34. It is expected that medication be prescribed in dose frequencies which enable it to be taken outside school hours wherever possible. Parents should be encouraged to ask the prescribing doctor or dentist about this.
35. Pupils sometimes ask for pain killers (analgesics) at school, including aspirin and paracetamol. School staff will not give non-prescribed medication to pupils. They may not know whether the pupil has taken a previous dose, or whether the medication may react with other medication being taken..
36. It is important for the school to have sufficient information about the medical condition of any pupil with long term medical needs. If a pupil’s medical needs are inadequately supported this can have a significant impact on a pupil’s academic attainments and/or lead to emotional and behavioural problems.
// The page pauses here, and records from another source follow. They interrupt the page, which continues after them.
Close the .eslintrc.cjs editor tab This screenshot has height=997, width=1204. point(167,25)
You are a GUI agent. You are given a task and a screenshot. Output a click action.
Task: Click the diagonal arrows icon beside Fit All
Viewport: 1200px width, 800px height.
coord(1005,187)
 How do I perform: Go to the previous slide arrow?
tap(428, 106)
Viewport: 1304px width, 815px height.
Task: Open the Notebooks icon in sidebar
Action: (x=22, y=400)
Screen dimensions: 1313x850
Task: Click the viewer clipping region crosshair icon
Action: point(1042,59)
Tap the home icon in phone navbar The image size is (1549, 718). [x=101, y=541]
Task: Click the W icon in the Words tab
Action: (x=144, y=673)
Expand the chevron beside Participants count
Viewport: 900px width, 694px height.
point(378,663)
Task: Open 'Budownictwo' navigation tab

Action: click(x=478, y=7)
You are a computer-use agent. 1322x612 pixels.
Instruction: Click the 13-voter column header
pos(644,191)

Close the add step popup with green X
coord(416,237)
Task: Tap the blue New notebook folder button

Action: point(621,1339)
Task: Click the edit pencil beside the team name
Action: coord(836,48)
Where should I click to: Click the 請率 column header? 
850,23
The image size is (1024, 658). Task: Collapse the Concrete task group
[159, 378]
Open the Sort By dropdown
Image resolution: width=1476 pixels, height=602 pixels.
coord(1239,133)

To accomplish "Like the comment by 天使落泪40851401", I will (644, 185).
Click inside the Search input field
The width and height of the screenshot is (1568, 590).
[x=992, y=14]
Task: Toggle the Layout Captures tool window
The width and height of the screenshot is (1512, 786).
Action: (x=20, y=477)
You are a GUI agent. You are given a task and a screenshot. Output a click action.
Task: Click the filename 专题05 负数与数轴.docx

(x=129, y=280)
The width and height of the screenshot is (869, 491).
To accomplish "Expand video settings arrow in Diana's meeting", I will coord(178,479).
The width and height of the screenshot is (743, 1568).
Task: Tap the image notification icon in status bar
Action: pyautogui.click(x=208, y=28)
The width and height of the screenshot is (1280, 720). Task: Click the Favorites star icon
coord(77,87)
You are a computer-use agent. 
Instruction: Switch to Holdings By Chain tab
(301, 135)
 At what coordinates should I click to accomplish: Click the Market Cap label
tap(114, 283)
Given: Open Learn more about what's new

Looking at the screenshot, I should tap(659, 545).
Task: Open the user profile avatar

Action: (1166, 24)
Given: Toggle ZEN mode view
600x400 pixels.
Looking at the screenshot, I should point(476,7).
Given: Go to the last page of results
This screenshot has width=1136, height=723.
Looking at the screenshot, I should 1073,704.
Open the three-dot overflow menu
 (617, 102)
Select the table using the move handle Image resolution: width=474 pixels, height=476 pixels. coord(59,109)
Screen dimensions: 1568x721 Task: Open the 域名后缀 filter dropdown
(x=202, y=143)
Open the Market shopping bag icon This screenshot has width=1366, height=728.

The school therefore needs to know about any medical needs before a child starts school, or when a pupil develops a condition. For pupils who attend hospital appointments on a regular basis, special arrangements may also be necessary. It is often helpful for a school to draw up an individual pupil protocol (Form Med 3) for such pupils, involving the parents and relevant health professionals. This can include:
- details of a pupil’s condition
- special requirements e.g. dietary needs, pre-activity precautions
- medication and any side effects
- what to do, and who to contact in an emergency
- the role the school can play
37. (Form Med 3) provides an example of an IPP, which schools may wish to use or adapt.
38. No pupil under 16 should be given medication without his or her parent’s written consent.
39. Any member of staff giving medicine to a pupil should check:
- the pupil’s name
- written instructions provided by parents or doctor
- prescribed dose
- expiry date
- signatures of parents and pupil (Form Med 1)
40. If in doubt about any of the procedures including any conflict between the wishes of the parents and the child, the member of staff should check with the parents or a health professional before taking further action.
41. Staff must complete and sign record cards each time they give medication to a pupil. (Form Med 2) should be used for this purpose. It is recommended practice to have the dosage and administration witnessed by a second adult.
42. It is good practice to allow pupils who can be trusted to do so to manage their own medication from a relatively early age and schools should encourage this. Where appropriate written medical confirmation is provided by the parent which indicates that pupils can take their medicine themselves. Where supervision by staff is required, staff may undertake such duties on a voluntary basis. The school policy should say whether pupils can carry and administer their own medication, bearing in mind also the safety of other pupils. A parental consent form is provided in (Form Med 1 - Section 6iii).
43. If pupils refuse to take medication, school staff should not force them to do so. The school should inform the child’s parents as a matter of urgency. If necessary, the school should call the emergency services. (Form Med 6)
44. Parents are responsible for supplying information about medicines that their child needs to take at school, and for letting the school know of any changes to the prescription or the support needed. The parent or doctor should provide written details including:
- name of medication
- method of administration
- time and frequency of administration
- other treatment
- any side effects
45. It can be helpful to give parents a form similar to (Form Med 1) to record the details of medication in a standard format. The child’s GP may be willing to provide confirmation of the medication.
46. (Form Med 1) provides a sample confirmation note which schools may wish to give to parents to let them know that a member of staff will assist with medication.
47. Records of medicines given to pupils and of the staff involved should be kept. Records offer protection to staff and proof that they have followed agreed procedures. Some schools keep a log book for this. (Form Med 2) provides the record sheet.